山城氏は、前職のエネルギー業界のエンジニア時代に、日本の製造業に対する課題意識を抱えていた。それは業務のサイロ化によってノウハウが個人に蓄積され共有できていないことだ。

「私が現場で働いて感じたのは、いい意味で日本の生産現場には主体性があり、各々が仕事に対しての強い思いがあるということ。一方、その強い思いに引っ張られて技術や業務が属人化・個別化している点が大きな課題だと感じていました。
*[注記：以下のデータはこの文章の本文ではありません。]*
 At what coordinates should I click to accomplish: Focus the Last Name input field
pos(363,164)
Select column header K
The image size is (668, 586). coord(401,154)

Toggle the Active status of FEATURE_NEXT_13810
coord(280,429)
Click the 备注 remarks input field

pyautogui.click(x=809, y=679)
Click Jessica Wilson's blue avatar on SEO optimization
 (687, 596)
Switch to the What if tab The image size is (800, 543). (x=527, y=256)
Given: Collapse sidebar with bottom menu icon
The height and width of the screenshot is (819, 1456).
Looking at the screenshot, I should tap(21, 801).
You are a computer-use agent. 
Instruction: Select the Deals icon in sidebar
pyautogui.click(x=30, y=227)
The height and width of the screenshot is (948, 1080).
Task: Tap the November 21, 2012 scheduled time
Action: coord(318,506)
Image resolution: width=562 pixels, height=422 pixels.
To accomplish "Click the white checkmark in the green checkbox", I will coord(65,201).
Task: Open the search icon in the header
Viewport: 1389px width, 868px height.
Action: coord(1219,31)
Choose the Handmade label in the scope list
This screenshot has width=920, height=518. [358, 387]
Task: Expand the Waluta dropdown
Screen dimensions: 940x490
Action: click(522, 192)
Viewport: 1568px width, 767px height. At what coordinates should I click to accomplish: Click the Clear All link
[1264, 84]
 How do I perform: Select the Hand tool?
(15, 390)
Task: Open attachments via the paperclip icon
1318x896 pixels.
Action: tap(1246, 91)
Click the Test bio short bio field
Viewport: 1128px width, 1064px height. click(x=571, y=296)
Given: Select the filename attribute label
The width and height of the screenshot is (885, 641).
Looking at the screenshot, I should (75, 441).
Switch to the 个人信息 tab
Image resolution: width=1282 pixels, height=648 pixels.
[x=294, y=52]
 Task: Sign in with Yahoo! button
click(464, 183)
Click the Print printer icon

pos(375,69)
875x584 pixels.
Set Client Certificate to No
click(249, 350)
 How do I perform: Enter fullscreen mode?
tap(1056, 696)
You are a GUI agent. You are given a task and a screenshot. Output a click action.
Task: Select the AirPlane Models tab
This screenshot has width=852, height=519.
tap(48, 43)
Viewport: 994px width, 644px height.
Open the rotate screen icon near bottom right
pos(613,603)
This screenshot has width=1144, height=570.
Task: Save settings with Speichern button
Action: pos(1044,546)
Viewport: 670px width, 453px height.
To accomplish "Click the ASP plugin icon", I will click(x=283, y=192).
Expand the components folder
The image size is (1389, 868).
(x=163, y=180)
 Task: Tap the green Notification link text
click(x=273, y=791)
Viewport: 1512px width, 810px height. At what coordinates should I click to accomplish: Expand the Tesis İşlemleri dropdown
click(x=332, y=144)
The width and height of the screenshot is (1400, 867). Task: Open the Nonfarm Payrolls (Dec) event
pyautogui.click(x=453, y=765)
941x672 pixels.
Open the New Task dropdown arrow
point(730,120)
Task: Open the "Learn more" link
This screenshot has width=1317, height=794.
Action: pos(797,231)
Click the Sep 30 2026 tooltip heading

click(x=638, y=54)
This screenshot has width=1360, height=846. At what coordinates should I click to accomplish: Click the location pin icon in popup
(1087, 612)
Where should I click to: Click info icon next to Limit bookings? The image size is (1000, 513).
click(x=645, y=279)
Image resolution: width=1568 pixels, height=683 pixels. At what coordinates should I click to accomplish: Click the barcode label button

設備管理を例にとると、業務の遂行部署が各拠点で異なるため、その実態に合わせて設備のデータ管理方法もざまざま。システム上で管理しているところもあれば、独自のエクセルファイルを使っているところもあり、外部から容易に取り出せる状態で管理されていない問題があったのです」(山城氏)

さらに山城氏が担当していた現場では、30〜40代の人材が圧倒的に不足しており、高年齢の熟練のエンジニアが退職するとノウハウが継承されなくなってしまう問題もあった。そこで、デジタル化や業務改革を進める必要性を痛感していたという。

「現在はお客様の本社の方々と協業する機会が多い立場ですが、現場を経験してきた身としては、“本社側の俯瞰しながら全体最適を考える視点”と、“現場の個々の問題に寄り添う視点”、その両方を持ち続けたいと強く思います。

改革には痛みも伴いますが、変化の先にある新しい価値をしっかりとかみ砕き言語化して現場に伝えるような、トップと現場の橋渡し的存在になることも我々コンサルタントの価値だと感じています」(山城氏)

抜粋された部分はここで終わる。